Until the 1850’s, the British Royal Navy labored virtually alone to interdict slaving vessels and stop the flow of human cargo. In spite of their efforts, Africans were still being kidnapped and smuggled out in increasing numbers to satisfy a seemingly insatiable need for laborers in the plantation economies of the Americas and elsewhere. The vast majority went to Brazil and Cuba, where sugar plantations were booming, but many were still being smuggled into the Southern States through Texas, Louisiana, and Florida. Many former American slave traders took their ships to Cuba and continued to operate under the protection of Spanish registry. Coincidentally about this time, Spain lifted local restrictions on foreign trade, and a flurry of Catalonian entrepreneurs entered the lucrative slave trade, or started sugar plantations and rum factories, especially in Cuba.
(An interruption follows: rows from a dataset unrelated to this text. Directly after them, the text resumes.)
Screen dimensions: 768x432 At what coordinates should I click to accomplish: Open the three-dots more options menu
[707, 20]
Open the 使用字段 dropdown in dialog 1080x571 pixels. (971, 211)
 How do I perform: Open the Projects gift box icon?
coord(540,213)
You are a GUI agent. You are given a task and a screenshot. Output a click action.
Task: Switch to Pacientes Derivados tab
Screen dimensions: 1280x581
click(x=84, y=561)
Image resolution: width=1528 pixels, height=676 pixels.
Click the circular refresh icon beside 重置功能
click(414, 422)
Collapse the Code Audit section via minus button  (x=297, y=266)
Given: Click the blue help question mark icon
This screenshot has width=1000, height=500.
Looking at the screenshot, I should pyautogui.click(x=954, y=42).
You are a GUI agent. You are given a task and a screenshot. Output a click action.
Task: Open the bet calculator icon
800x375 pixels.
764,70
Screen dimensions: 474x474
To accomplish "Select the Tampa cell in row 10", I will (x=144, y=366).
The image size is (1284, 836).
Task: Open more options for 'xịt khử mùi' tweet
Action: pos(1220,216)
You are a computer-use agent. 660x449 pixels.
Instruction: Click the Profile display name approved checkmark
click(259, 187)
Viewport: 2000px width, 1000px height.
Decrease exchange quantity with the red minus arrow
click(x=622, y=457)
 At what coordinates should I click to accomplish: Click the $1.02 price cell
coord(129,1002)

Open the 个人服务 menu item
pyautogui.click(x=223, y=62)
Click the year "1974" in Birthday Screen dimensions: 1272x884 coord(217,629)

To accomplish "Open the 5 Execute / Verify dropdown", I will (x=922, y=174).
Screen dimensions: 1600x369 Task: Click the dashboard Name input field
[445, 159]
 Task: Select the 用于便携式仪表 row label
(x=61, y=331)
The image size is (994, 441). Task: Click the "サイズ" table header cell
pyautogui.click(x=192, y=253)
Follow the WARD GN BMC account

Vast fortunes were made and titles were purchased by these families, today some of the wealthiest in the world.
Abolitionists in the U.S., Spain, Great Britain, and elsewhere were beginning to have an impact on their governments’ enforcement policies, which until then were very lax or non-existent. Although recalled after a few years for his unpopular stance, the Spanish Intendant (an administrative official to the monarch) in Havana in the early 1840s had a policy of strict adherence to the provisions of the treaties. A half-dozen U.S. Navy ships joined the British interdiction fleet off the coast of Africa. While still refusing to allow foreign boarding of ships with American registry, the U.S. and other countries began to participate in international tribunals to try smuggling cases. Spain finally started pressing its colonies to develop a substitute labor system, and other European countries followed suit. Portugal, the first country to enter the African slave trade, was the last country to sign the slave-trade treaties, and the last to actively enforce the ban.
By the 1860’s it was becoming riskier and less profitable for ship owners to engage in the slave trade. With the abolition of slavery in the U.S. after the end of the American Civil War there were few viable markets left. For the first time, an American Captain was tried and convicted of a capital crime related to the trade. The last known African slave trader was intercepted by the Royal Navy in 1871.